Rep. Christopher Shays (R-Conn.) reacted harshly to the CEOs’ claims, when asked about them by CNSNews.com.
“That’s just bull****,” Shays said. “The bottom line to this was they were entering into a market they didn’t have to enter in to.”
“That was, ironically, one of the concerns of the private sector, that they were broadening their reach beyond what their mandate was,” Shays explained.
Shays said that had the private sector been successful in keeping Fannie Mae and Freddie Mac out of the sub-prime market, they would never have gotten into trouble.
“The irony was, had the private sector succeed in keeping them out, they would have been kept out,” he added.
Shays singled out Raines for criticism, saying that the embattled former CEO left only after it was discovered he had been cooking his company’s books.
“Frank left when it was disclosed that their books didn’t meet any of the (federal) standards and that they had overstated – by billions – their profits, that’s why he left,” Shays said.
Rep.

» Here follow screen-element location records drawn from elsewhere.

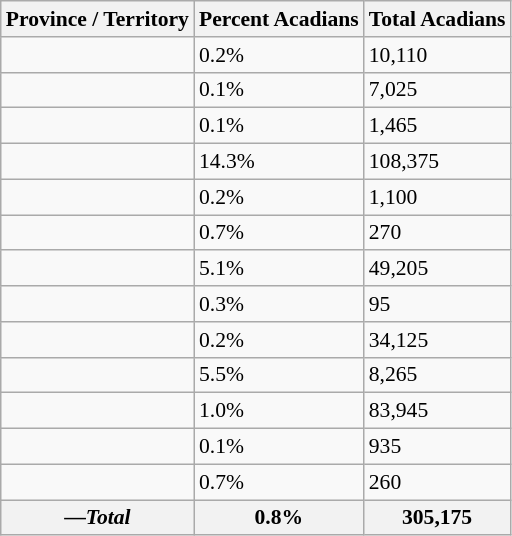
260 [438, 482]
1,100 [438, 197]
1.0% [279, 411]
8,265 [438, 375]
7,025 [438, 90]
0.8% [279, 518]
10,110 [438, 55]
5.5% [279, 375]
83,945 [438, 411]
95 [438, 304]
14.3% [279, 162]
—Total [98, 518]
305,175 [438, 518]
108,375 [438, 162]
34,125 [438, 340]
5.1% [279, 269]
Total Acadians [438, 19]
Province / Territory [98, 19]
49,205 [438, 269]
0.3% [279, 304]
Percent Acadians [279, 19]
1,465 [438, 126]
270 [438, 233]
935 [438, 447]
Output the (X, Y) coordinate of the center of the cell containing the given text.  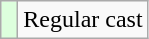
Regular cast (83, 20)
Extract the [X, Y] coordinate from the center of the cell holding the provided text.  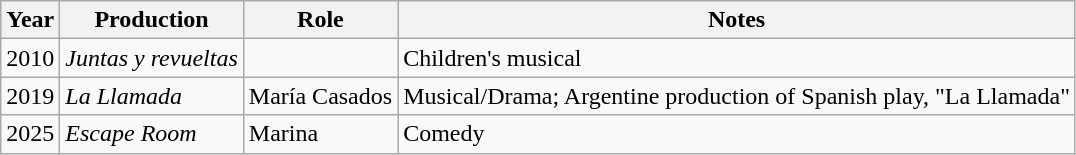
La Llamada [152, 96]
Role [320, 20]
2010 [30, 58]
Escape Room [152, 134]
Comedy [737, 134]
Juntas y revueltas [152, 58]
Year [30, 20]
Musical/Drama; Argentine production of Spanish play, "La Llamada" [737, 96]
2019 [30, 96]
Children's musical [737, 58]
Marina [320, 134]
Production [152, 20]
María Casados [320, 96]
Notes [737, 20]
2025 [30, 134]
For the text-containing cell, return its midpoint in [X, Y] coordinate format. 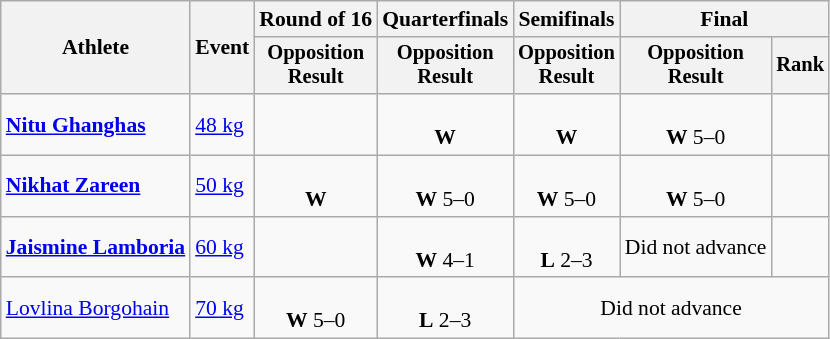
70 kg [222, 308]
Lovlina Borgohain [96, 308]
W 4–1 [445, 248]
Final [724, 19]
50 kg [222, 186]
60 kg [222, 248]
Rank [800, 66]
Jaismine Lamboria [96, 248]
Athlete [96, 48]
Event [222, 48]
Nitu Ghanghas [96, 124]
Semifinals [566, 19]
Nikhat Zareen [96, 186]
Quarterfinals [445, 19]
48 kg [222, 124]
Round of 16 [316, 19]
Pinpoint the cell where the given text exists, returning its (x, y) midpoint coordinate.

Brian Bilbray (R-Calif.), meanwhile, said that there was no doubt that Fannie and Freddie were to blame in creating the housing bubble.

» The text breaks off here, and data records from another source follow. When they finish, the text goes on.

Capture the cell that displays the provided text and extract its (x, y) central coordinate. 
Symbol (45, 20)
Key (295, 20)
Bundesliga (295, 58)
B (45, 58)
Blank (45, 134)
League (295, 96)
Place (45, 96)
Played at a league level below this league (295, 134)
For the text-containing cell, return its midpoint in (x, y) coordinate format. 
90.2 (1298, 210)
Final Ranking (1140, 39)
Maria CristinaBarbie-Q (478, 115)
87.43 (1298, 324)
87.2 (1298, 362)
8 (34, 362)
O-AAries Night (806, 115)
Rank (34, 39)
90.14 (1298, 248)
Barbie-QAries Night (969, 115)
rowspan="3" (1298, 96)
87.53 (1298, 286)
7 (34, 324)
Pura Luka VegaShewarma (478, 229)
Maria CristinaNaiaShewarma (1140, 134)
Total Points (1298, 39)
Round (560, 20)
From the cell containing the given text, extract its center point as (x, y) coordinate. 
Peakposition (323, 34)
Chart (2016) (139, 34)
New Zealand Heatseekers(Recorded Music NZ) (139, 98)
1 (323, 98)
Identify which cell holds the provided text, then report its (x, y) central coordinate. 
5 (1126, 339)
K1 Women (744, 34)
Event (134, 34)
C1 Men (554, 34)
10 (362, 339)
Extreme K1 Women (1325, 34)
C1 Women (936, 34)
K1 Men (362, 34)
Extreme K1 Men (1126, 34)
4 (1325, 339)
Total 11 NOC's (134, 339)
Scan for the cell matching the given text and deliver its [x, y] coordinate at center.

“I think that the responsibility they’re denying was the responsibility in the creation of the bubble,” he told CNSNews.com.
“The fact is they’re dodging (responsibility), it wasn’t sustainable, their attitude was make the money now and get out,” Bilbray said.
Bilbray called both politicians and the CEOs to task for what he said was an unsustainable inflation of the housing market – one that hurt the very people it claimed to help.
“There’s enough blame on both sides,” he said. “There were political and economic abuses here, a lot of people saying ‘I’m going to get what I can out of it now’ both the politicians who want to take credit for expanding a market far beyond what was sustainable in the economy and those who were in the private sector who were looking to make the dollars and get out with huge amounts of money.”
Shays said that everyone involved has paid for their mistakes, except the former CEOs.
“The companies have paid for it, the stockholders have paid for it, and the public’s paid for it, and the CEOs have made a fortune,” he said.
Both Raines and Syron brushed aside CNSNews.com’s requests for interviews.